SHORT PROBLEM 1:
From the excerpt on the mean of the process, return the passage starting with "The first part" and going on through "Part 1 done.".
SHORT PROBLEM 2:
Answer these from the excerpt on the mean of the process:
(a) How did the writer find this first part?
(b) Over what interval is the integral taken?
(c) What identity is given as the reason the result is zero?
SHORT PROBLEM 3:
Translate this sentence from the excerpt on the mean of the process into Spanish: "The book walks the reader through it, and I found this part to be simple:"

Start of DOCUMENT SEGMENT

The first part of this requires checking that $\mu_X(t) = \mu_X \;\forall \, t\in\mathbb{R}$. The book walks the reader through it, and I found this part to be simple:

\begin{align} \mu_X(t) &= E[\cos(t+U)]\\ &=\int_0^{2\pi}\frac{1}{2\pi-0} \cos(t+u) \, du\\ &=\frac{1}{2\pi} \sin(t+u)\bigg\rvert_{u=0}^{2\pi}\\ &=0 \end{align}

because $\sin(t+2\pi) = \sin t$. So $\mu_X(t) = 0 = \mu_X$. Part 1 done.

End of DOCUMENT SEGMENT
Start of EXTRACTED ENTRIES

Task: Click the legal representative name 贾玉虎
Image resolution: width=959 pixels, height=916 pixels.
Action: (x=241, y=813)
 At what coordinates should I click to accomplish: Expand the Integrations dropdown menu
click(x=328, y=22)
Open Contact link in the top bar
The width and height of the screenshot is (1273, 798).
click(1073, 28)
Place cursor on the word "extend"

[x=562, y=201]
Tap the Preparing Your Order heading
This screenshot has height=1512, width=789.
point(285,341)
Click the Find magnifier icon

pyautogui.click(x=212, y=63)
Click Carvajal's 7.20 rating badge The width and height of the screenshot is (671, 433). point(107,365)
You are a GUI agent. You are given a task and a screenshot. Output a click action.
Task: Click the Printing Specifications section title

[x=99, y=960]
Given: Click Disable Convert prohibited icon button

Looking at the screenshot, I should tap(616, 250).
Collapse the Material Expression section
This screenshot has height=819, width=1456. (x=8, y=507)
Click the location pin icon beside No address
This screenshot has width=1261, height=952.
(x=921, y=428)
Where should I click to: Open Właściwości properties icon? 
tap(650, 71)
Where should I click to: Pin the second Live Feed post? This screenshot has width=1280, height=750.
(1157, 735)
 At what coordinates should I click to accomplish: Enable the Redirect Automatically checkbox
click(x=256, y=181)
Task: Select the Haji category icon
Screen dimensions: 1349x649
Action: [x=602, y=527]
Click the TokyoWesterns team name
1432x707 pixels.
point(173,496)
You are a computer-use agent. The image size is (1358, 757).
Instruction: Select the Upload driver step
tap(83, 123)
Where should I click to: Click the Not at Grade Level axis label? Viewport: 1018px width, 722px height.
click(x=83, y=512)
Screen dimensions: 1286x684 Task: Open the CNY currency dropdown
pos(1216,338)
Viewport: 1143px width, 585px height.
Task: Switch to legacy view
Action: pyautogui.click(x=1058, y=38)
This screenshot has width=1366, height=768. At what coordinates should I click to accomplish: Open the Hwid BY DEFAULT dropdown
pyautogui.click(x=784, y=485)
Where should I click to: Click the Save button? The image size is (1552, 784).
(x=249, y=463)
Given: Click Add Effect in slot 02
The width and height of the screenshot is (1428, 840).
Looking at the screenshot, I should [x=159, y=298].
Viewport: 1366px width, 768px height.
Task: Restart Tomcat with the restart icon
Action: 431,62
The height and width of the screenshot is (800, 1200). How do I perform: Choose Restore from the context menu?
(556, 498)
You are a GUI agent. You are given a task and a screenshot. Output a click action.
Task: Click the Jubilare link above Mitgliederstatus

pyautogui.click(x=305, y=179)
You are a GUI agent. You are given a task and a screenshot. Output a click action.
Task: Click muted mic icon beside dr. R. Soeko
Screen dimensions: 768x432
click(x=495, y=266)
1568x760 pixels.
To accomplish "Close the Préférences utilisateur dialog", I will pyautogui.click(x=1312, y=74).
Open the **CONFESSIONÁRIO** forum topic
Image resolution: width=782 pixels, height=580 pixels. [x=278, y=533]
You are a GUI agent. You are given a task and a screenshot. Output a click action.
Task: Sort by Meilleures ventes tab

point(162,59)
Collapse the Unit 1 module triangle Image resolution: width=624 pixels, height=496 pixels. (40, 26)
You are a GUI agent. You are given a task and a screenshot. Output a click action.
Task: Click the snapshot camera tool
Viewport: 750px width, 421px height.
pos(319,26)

End of EXTRACTED ENTRIES

PROBLEM SOLUTION 1:
The first part of this requires checking that $\mu_X(t) = \mu_X \;\forall \, t\in\mathbb{R}$. The book walks the reader through it, and I found this part to be simple:

\begin{align} \mu_X(t) &= E[\cos(t+U)]\\ &=\int_0^{2\pi}\frac{1}{2\pi-0} \cos(t+u) \, du\\ &=\frac{1}{2\pi} \sin(t+u)\bigg\rvert_{u=0}^{2\pi}\\ &=0 \end{align}

because $\sin(t+2\pi) = \sin t$. So $\mu_X(t) = 0 = \mu_X$. Part 1 done.

PROBLEM SOLUTION 2:
(a) Simple.
(b) From 0 to 2π.
(c) sin(t+2π) = sin t.

PROBLEM SOLUTION 3:
El libro guía al lector paso a paso, y esta parte me resultó sencilla: